5:15 This verse has a series of commands.
1. "take" (BDB 1103), Peal IMPERATIVE
2. "go" (BDB 1079), Peal IMPERATIVE
3. "deposit" (BDB 1102), Aphel IMPERATIVE
4. "let the house of God be rebuilt" (BDB 1084), Hithpael IMPERFECT used in JUSSIVE sense
5:16 "Sheshbazzar came and laid the foundations of the house of God in Jerusalem" It seems that this man cleared off the rubble and found the original foundations, but the temple itself was not rebuilt until the second return under Zerubbabel and Jeshua (cf. Haggai and Zechariah).
▣ "and from then until now it has been under construction and it is not yet completed" This may be a comment by Tattenai or a summary statement provided by the Jews themselves. The temple was started soon after 538 b.c. (Cyrus' decree) by Sheshbazzar (cf. 5:16), but lapsed the project into inactivity until the time of Zerubabbel and Haggai/Zechariah about 519-520 b.c. (cf. 4:24-6:22).
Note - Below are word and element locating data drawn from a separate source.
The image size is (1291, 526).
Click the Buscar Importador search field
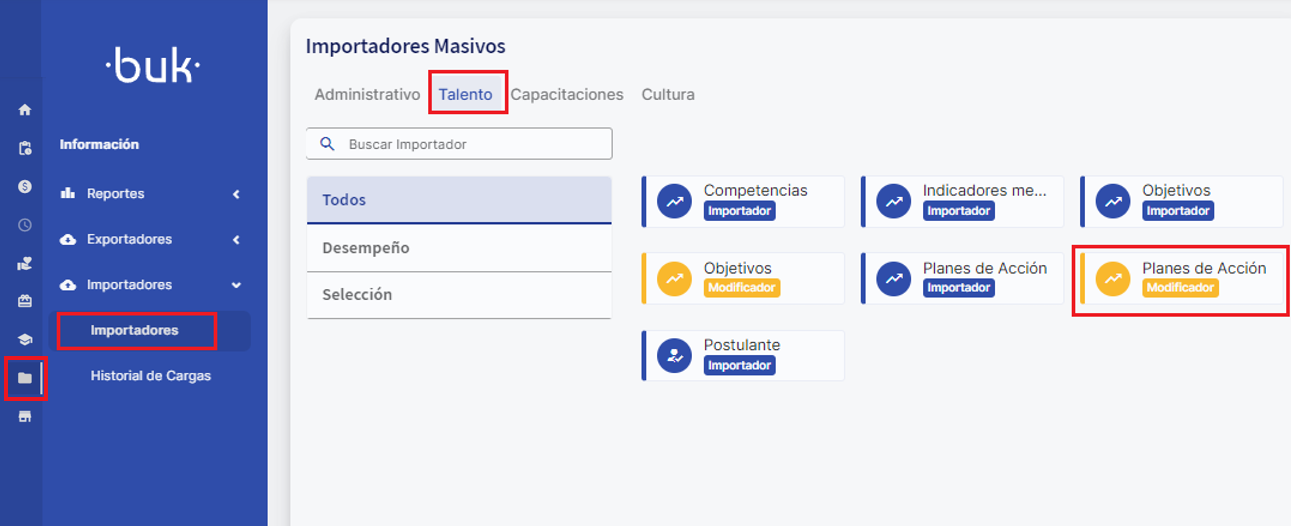pyautogui.click(x=470, y=144)
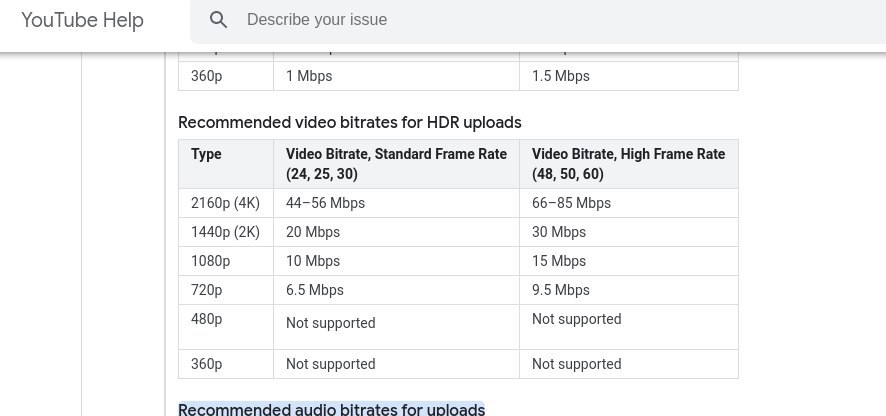
Task: Click the search magnifier icon
Action: [219, 20]
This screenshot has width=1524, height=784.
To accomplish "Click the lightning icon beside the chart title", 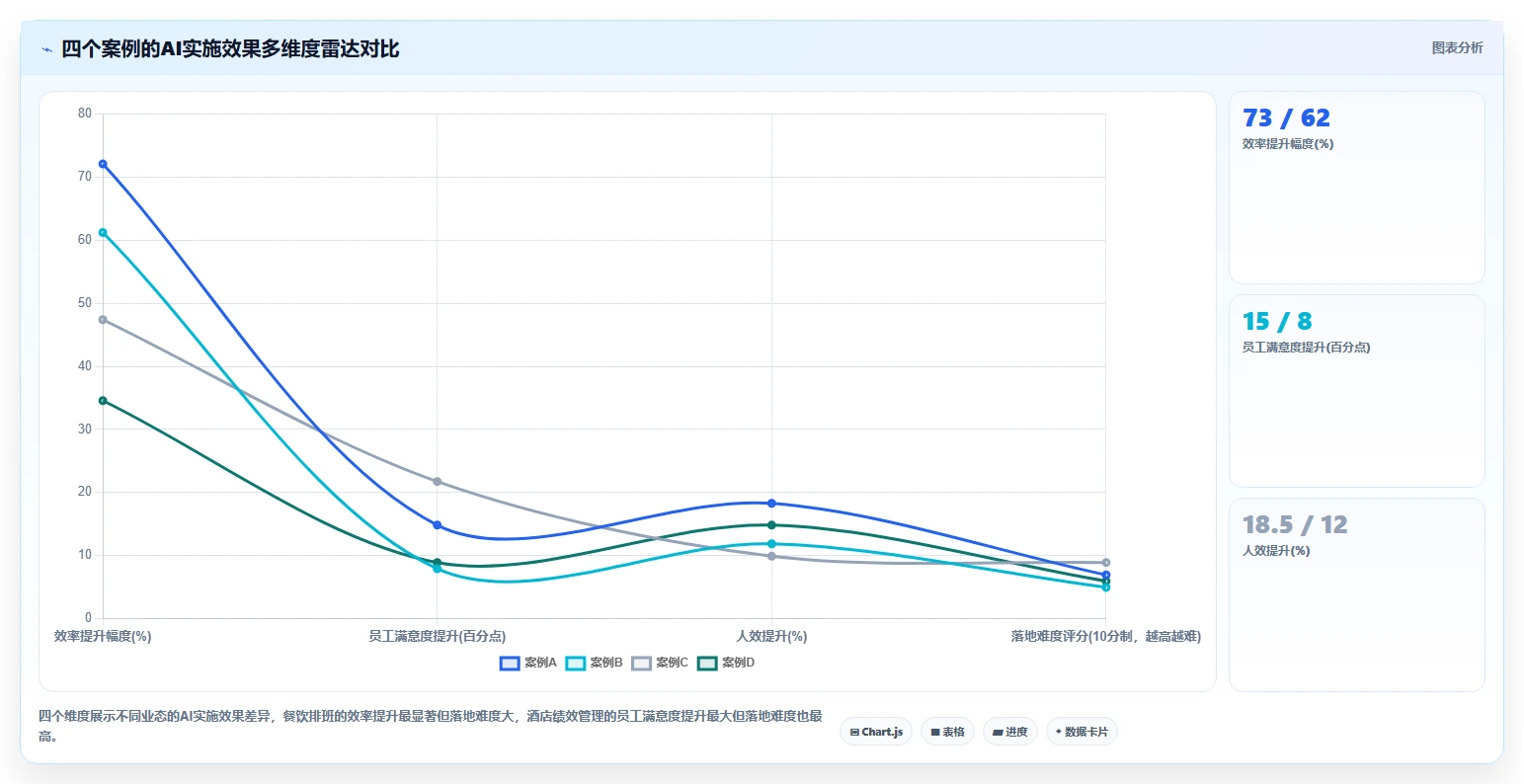I will [x=46, y=49].
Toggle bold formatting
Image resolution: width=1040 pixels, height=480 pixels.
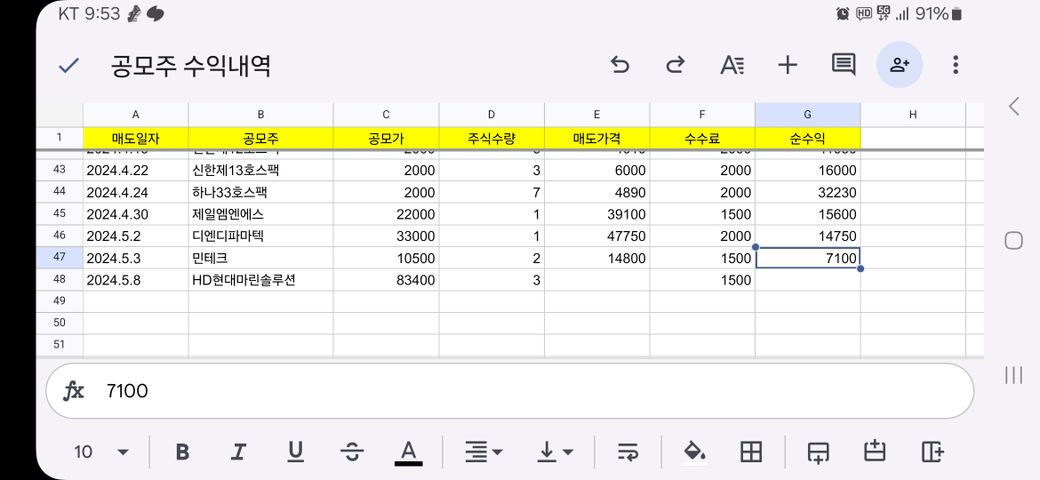182,452
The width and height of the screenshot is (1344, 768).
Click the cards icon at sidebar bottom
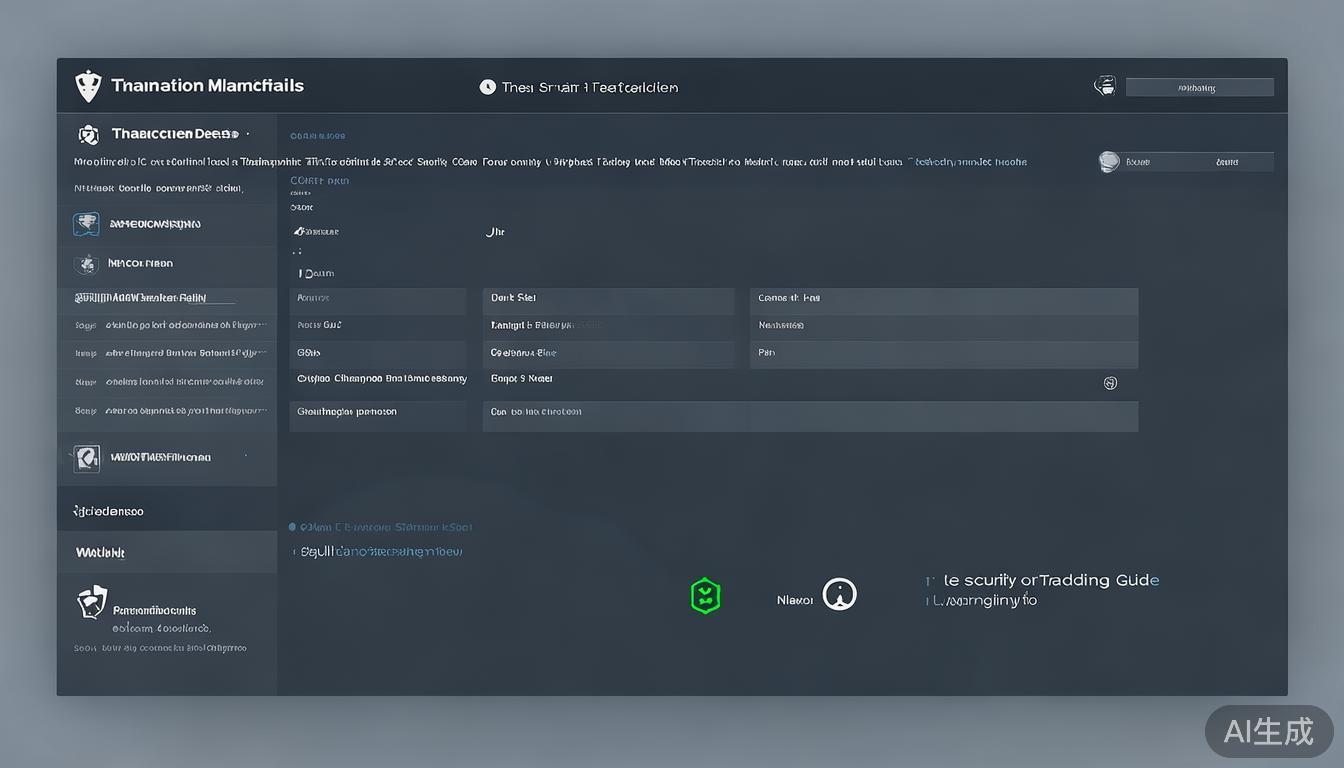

See Roland deVaux, Ancient Israel, vol. 2, pp. 323-324).
5:17 "Let a search be conducted" The VERB (BDB 1085) is a Hithpael IMPERFECT used in a JUSSIVE sense.
This is a study guide commentary which means that you are responsible for your own interpretation of the Bible. Each of us must walk in the light we have. You, the Bible, and the Holy Spirit are priority in interpretation. You must not relinquish this to a commentator.
These discussion questions are provided to help you think through the major issues of this section of the book. They are meant to be thought provoking, not definitive.
1. How are the prophets, Haggai and Zechariah, connected to Zerubbabel?
2. Explain the difference between the two questions in v. 3 (cf. v. 9).
3. Why is v. 12 so theologically significant?
4. Why is Sheshbazzar mentioned again in this chapter?
5. Explain the phrase "laid the foundation."